Я сминала в руках простынь и выгибалась. Удовольствие не было острым, оно заполняло как кипяток, приятно жгло и пульсировало. Еще немного, уже скоро станет совсем хорошо, скоро…

Вместо поглощающего блаженства была короткая вспышка. Вдруг я ощутила собственные мокрые пальцы между ног, свет потух, и на потолок вернулись неторопливые тени. Не верилось, что все происходило под душным одеялом и не было Майтлина, его властных прикосновений и стонов. Проклятье, снова пришел стыд и понимание своей испорченности. Все это время я извивалась от собственных ласк и воображала. Стало обидно, гадко, ну кто так делает? Арантак сделал людей хозяевами мира, велел быть гордыми и сильными, а я тонула в похоти, как шлюха!

Плевать на Майтлина и то, что хотелось понять. Нужно учиться терпеть, не то упаду в его объятия и позволю играть собой.

***

В утро отъезда меня трясло. Нужно было ходить по замку и прощаться с родными стенами, проверять багаж — что угодно, только бы двигаться. От волнения все падало из рук, Мышка и кузины тоже суетились и нервировали. Пришлось сбежать из замка, и неважно, что времени оставалось мало. Наспех надев высокие ботинки и простое платье из коричневой шерсти, я выскользнула через Южные ворота.

Как мне нравилось наше болото на рассвете, мост был влажным из-за тумана и блестел, словно зачарованная тропинка. Сквозь белую дымку четко виднелся полукруг солнца и силуэты деревьев с раскидистыми ветвями.

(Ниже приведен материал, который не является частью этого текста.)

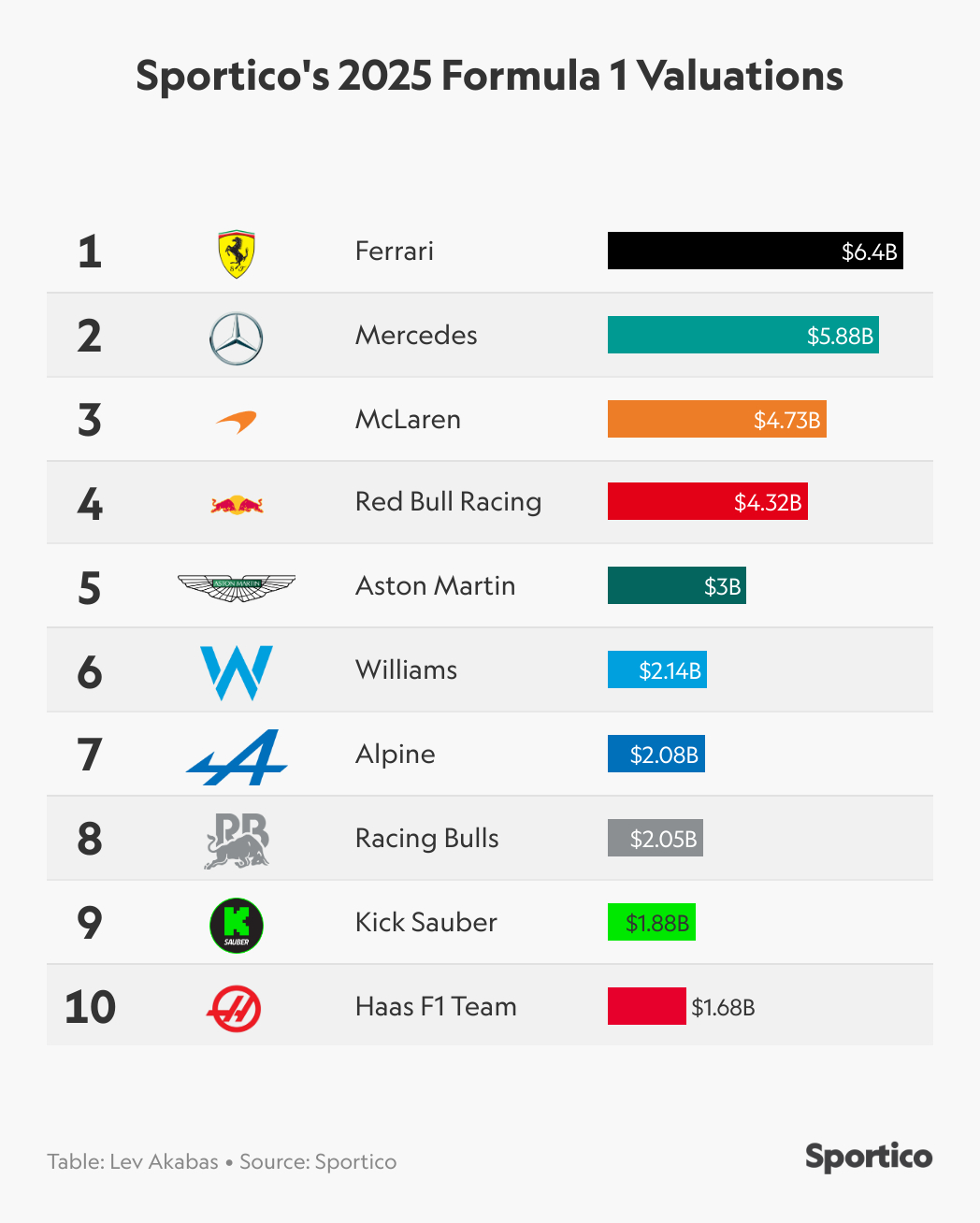The width and height of the screenshot is (980, 1223).
Task: Click the gray Racing Bulls logo
Action: 237,841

Листья шептались на ветру, и я чувствовала себя гостьей в каком-то новом мире. Он действительно ждал меня впереди, на холме. Там будет столько удивительного и прекрасного, сколько и представить нельзя.

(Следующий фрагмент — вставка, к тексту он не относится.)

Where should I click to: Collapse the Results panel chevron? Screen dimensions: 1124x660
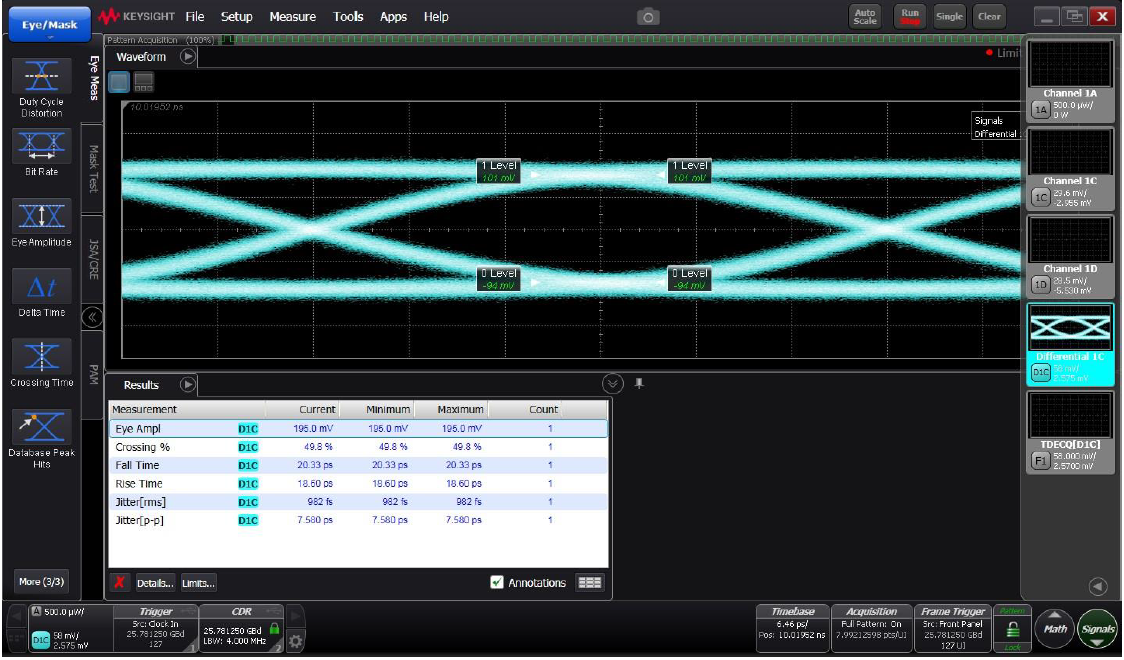pyautogui.click(x=612, y=384)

Тогда отчего было жутко? Сердце болело при мысли о чужой постели, о людях, не все из которых будут добры. Вдруг случится плохое и о нашей вере узнают? Или меня погубит Майтлин?

Я куталась в шаль, спасаясь от утренней прохлады. Впереди показался человеческий силуэт — Погребальный лик отца. Каменная статуя стояла шагах в двадцати от моста, рядом сияла водная гладь, над которой развеяли его прах. Отсюда не разглядеть, но у статуи не было лица, а руки и ноги мастер обозначил в общих чертах. Ничто не должно было напоминать покойного, иначе дух привяжется к нему и не обретет покой. Запрещалось даже оставлять его вещи, только пара безделушек, над которыми ворожили чародеи.

Прачка говорила, что в деревне негодуют из-за нашего поступка. Обычно Погребальные лики ставили вдалеке от посторонних глаз, на маленьких речушках или озерах. Якобы они навевают тоску. Какой вздор, это же мой отец, я была рада видеть статую, возле которой он нашел покой. И где развеивать его прах, если не у родного дома? Он долго болел, но находил силы прогуливаться по парапету крепостной стены и любоваться своей землей. При этом отец рассказывал про иву, возле которой провалился в топь и едва вылез. У той-то лужицы много кочек, а к соседней не стоит подходить. Вон там пробивается дерево, вот то скоро упадет. Он все знал о своем болоте и говорил о нем с нежностью.

Какая тоска могла появиться от вида лика родителя? Только воспоминания и трепет. Странные там жили люди, как и все отступники — так мы называли не разделяющих веру в Арантака. Боги у нас были одни, просто его считали злым. Тоже вздор, он только не требовал слепой веры и сгибаться под ударами судьбы. Мой бог учил нас бороться и быть сильными, а другие десять… про них даже сказать нечего. Суеверия, какие-то ритуалы, вечное присутствие чародеев, будто недостаточно веры.

Я застыла перед ликом отца и наблюдала, как солнце поднимается за ним. Хотелось попрощаться, но мысли крутились вокруг холма и Майтлина. Кваканье лягушек отвлекало и пришлось вернуться, чтобы не тратить время напрасно.